▸ **Source extract**
=-=-=-=-=

Disowned fans trembling in a bootless blackness and whaling in hopeless expectation of life. Graphics cards with no ruler to grant their eyes light and guide them to recreational paradise. Memory in a terminal coma, unable to nourish the platters of hard drives, themselves strewn with stagnant, directionless data, unfit to pump around cold, dead lanes.
Logic Intervention: Eh excuse me Mr Intel. I’m not for one instant challenging your highly proficient parable. I understand your likening of the CPU to the human brain, very clever. But you do realise a motherboard with no RAM or video card would exude a similar level of uselessness, even if it did have one of your processors installed. Also, don’t forget that Asus’s BIOSES can be flashed via USB with no CPU or memory in residence. You just need flash drive containing a copy of the BIOS . Please don’t take offence, I don wish to defile your art or declare it any less important than you’re suggesting, but I know you’d want your facts to be firm as your fabrications, so to speak.
Intel: You impudent streak of inconsequential insignificance. Go and satisfy yourself by watching a thousand films and noting ten thousand continuity errors, mostly involving vanishing jewellery, crew members visible for one thousandth of a second, misplaced doorknobs, and anachronisms nobody cares about.
Oh! look, Jaws had 37 teeth in the last shot, now there’s just 35. Oh! look, Jack Sparrow’s cutlass has magically changed hands and shrunk by exactly nought point eight millimetres. Oh! Look. That wallpaper in the background is called Primo Pink Powdered-petal Poppy Plush and wasn’t available until 1965, yet I could have sworn this film is set in 1963, aren’t I the cleverest.
Logic Intervention: My apologies, I’d be damned to dispute your sagacity. Though interestingly, I did see an original Apple Macintosh the other day, in a movie said to take place in the late 1970s, a glaring error I’m sure you agree, since it was 1984 when they were rolled out.

=-=-=-=-=

▸ **Supplied information**

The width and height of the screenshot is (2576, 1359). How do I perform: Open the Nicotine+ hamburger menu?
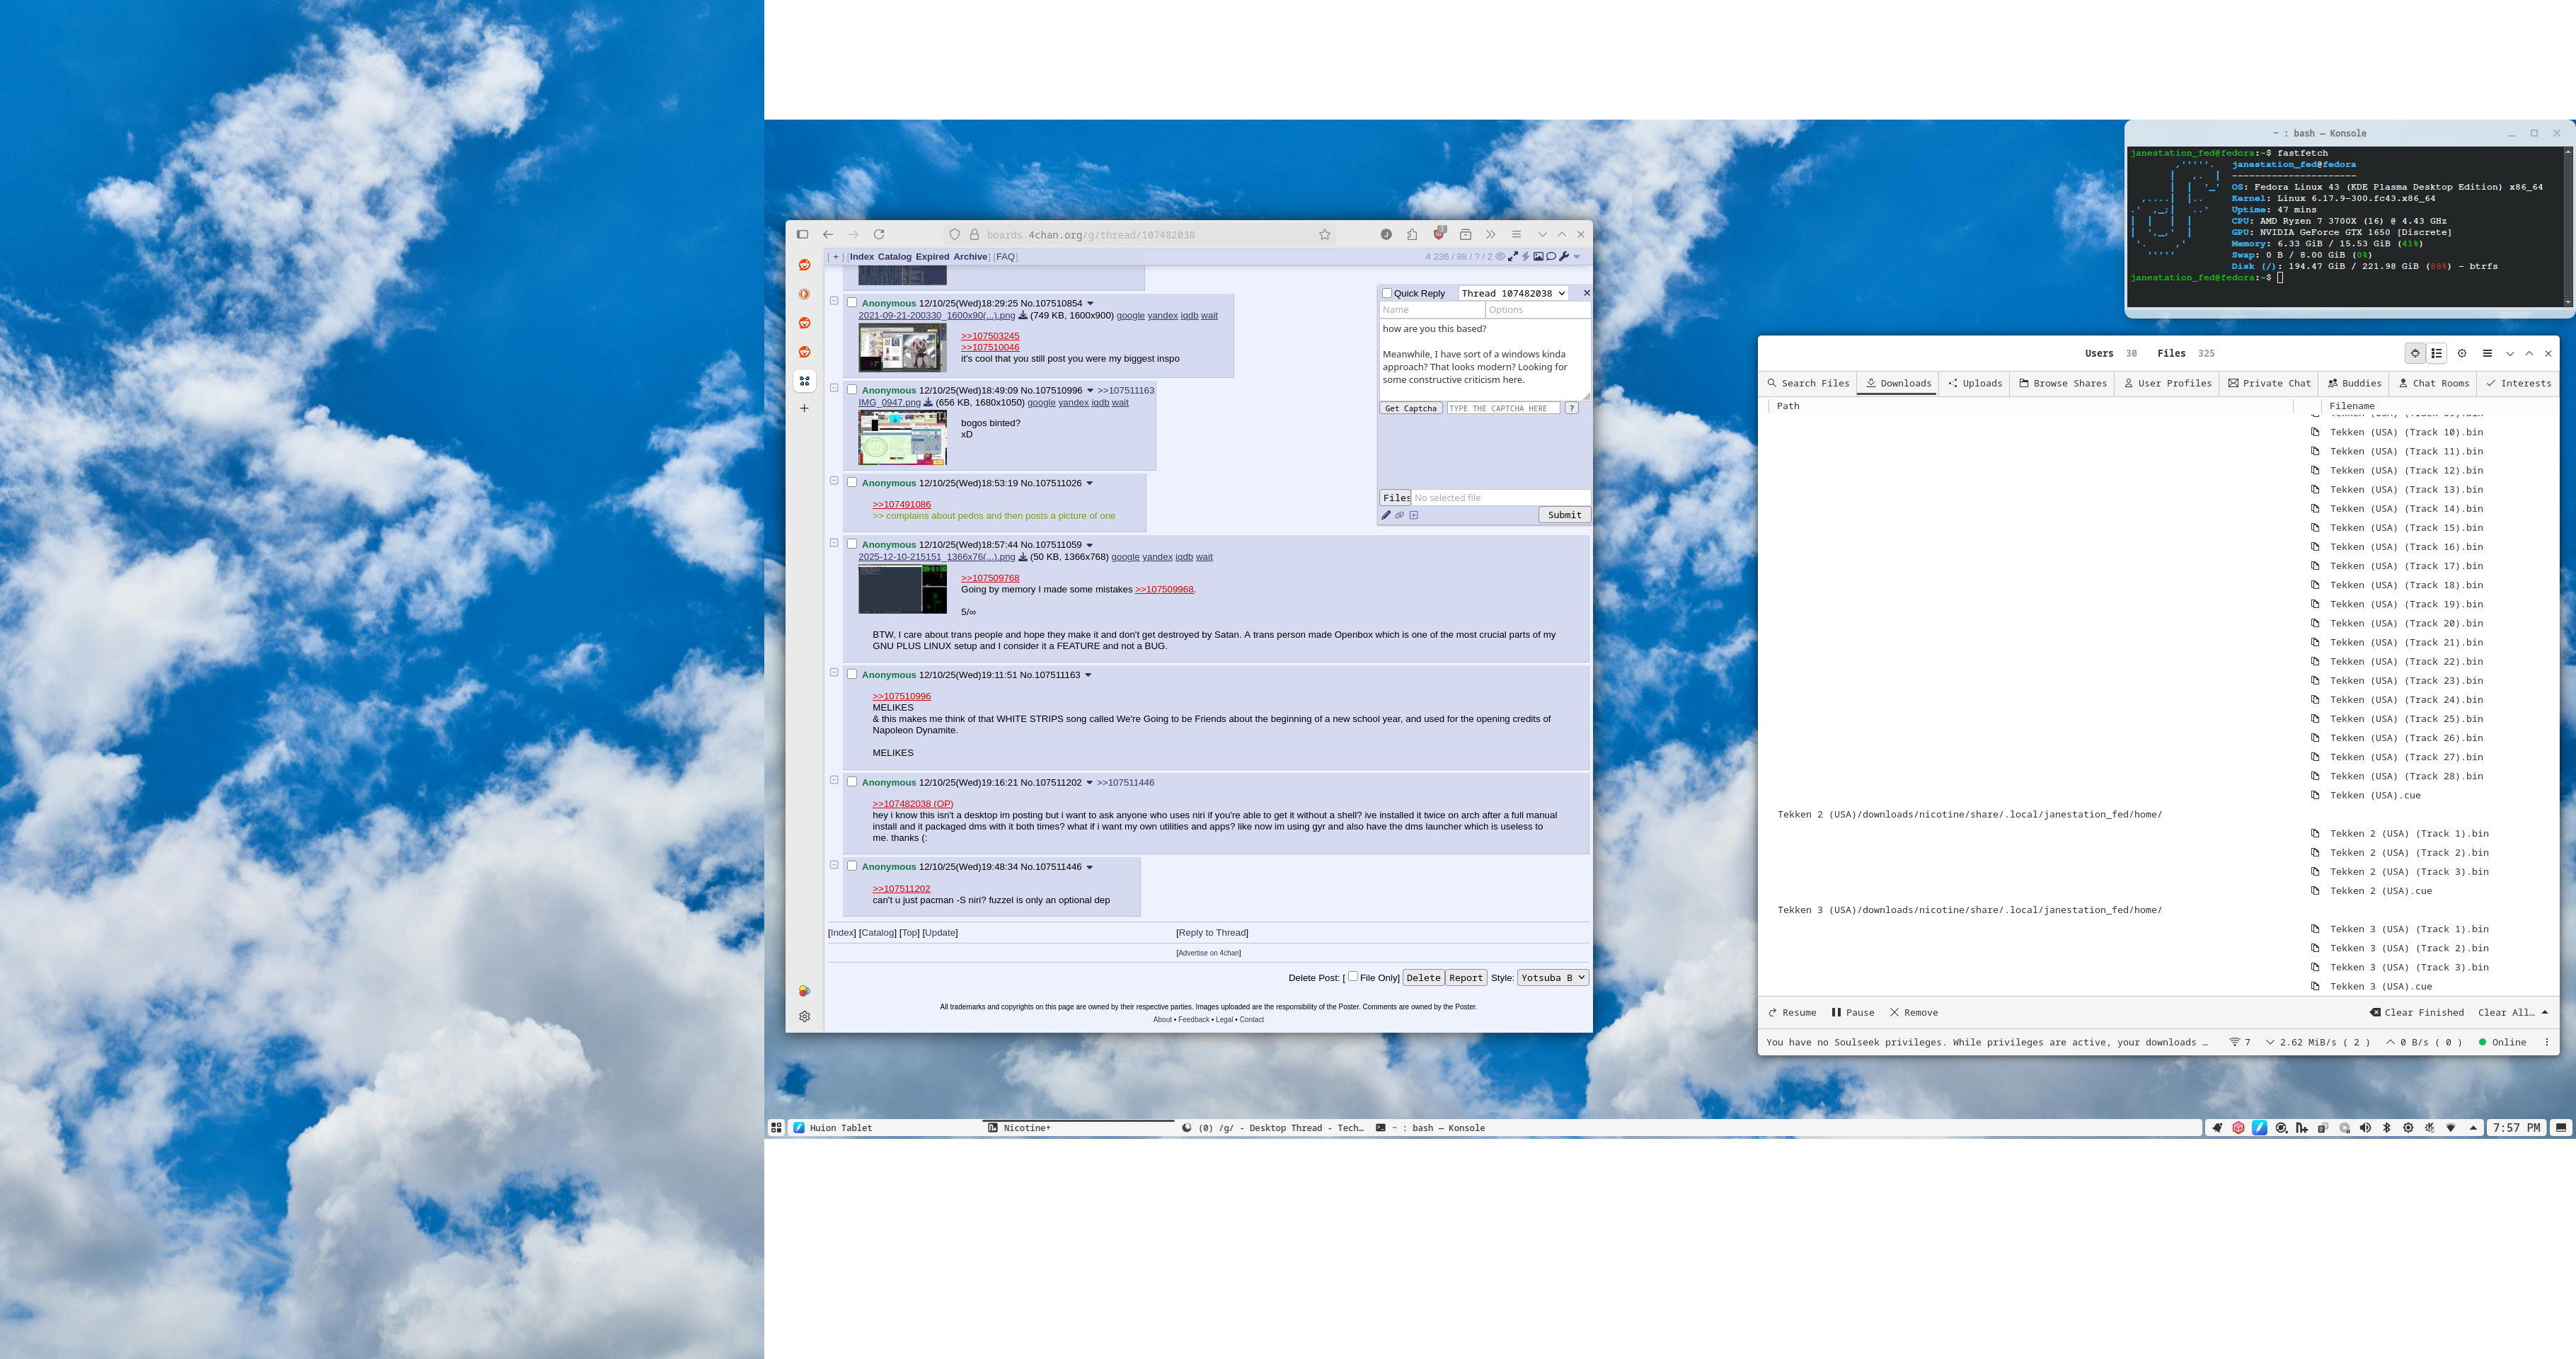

=-=-=-=-=

▸ **Required actions**
a. Answer these questions about the Intel dialogue:
(i) What does Logic Intervention say Asus's BIOSes can be flashed via when no CPU or memory is installed?
(ii) How many teeth did Jaws have in the last shot, according to Intel?
(iii) In what year does Logic Intervention say the original Apple Macintosh was rolled out?
b. Rewrite the Intel dialogue starting with "Logic Intervention: My" and going on through "were rolled out.", with "sagacity" changed to "wisdom".

▸ **Replies**
a.
(i) USB
(ii) 37
(iii) 1984

b.
Logic Intervention: My apologies, I’d be damned to dispute your wisdom. Though interestingly, I did see an original Apple Macintosh the other day, in a movie said to take place in the late 1970s, a glaring error I’m sure you agree, since it was 1984 when they were rolled out.